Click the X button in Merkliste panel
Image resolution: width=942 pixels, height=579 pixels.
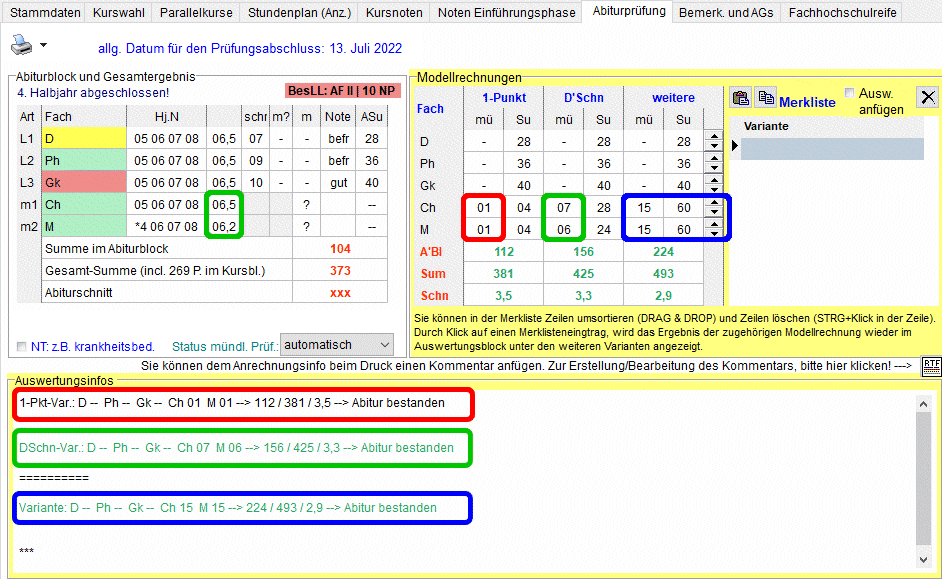(x=927, y=97)
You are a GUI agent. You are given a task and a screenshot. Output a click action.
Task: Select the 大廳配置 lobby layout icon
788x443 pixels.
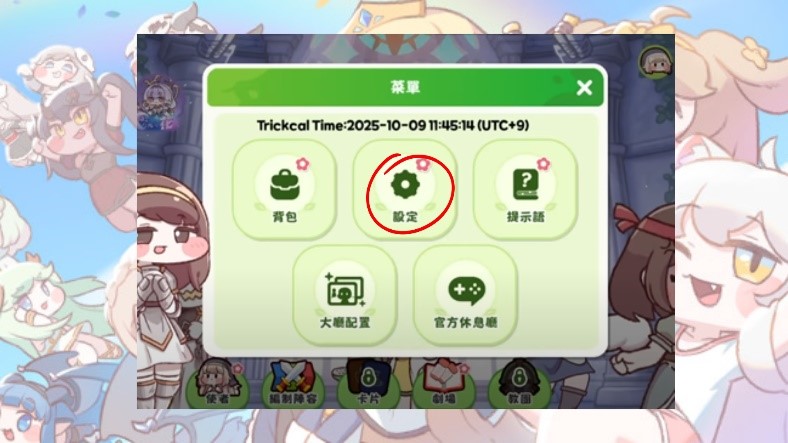(345, 295)
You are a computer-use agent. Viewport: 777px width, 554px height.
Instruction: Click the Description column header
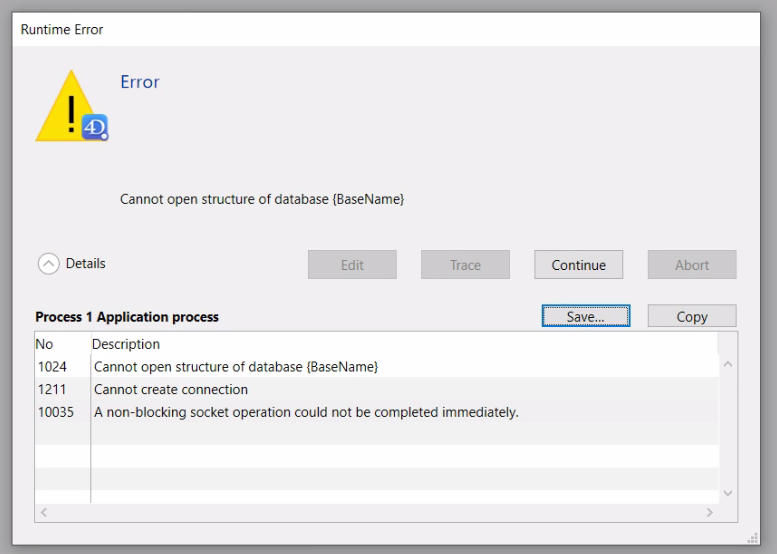[126, 344]
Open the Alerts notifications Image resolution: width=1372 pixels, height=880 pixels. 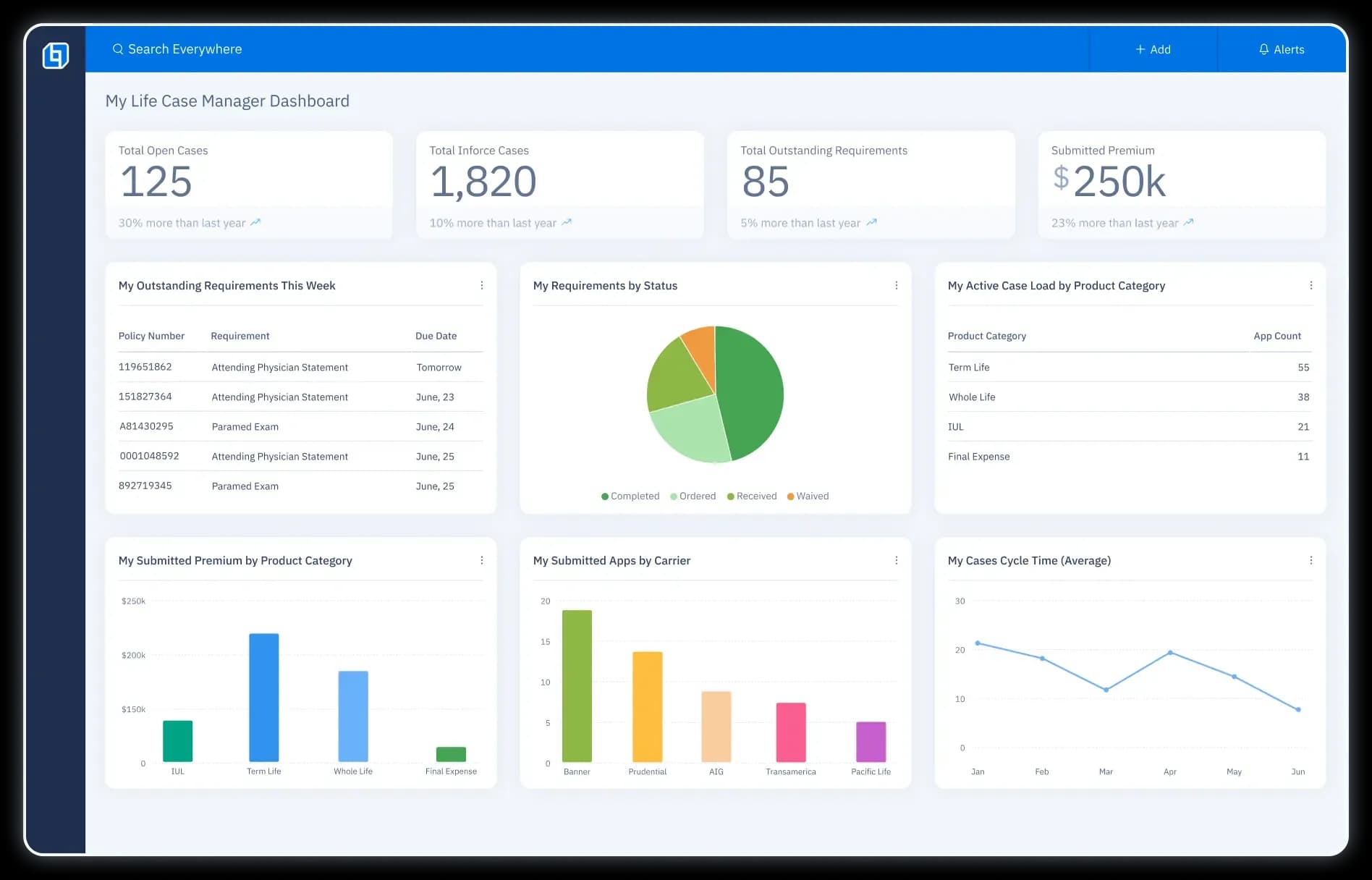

────────

YOUR TASK: Return the full listing above exactly as written, and omit the pictures.

TASK OUTPUT:
Click the X button in Merkliste panel
Image resolution: width=942 pixels, height=579 pixels.
(x=927, y=97)
You are a GUI agent. You are given a task and a screenshot. Output a click action.
Task: Select the 大廳配置 lobby layout icon
788x443 pixels.
(345, 295)
You are a computer-use agent. Viewport: 777px width, 554px height.
Instruction: Click the Description column header
[126, 344]
Open the Alerts notifications Image resolution: width=1372 pixels, height=880 pixels. 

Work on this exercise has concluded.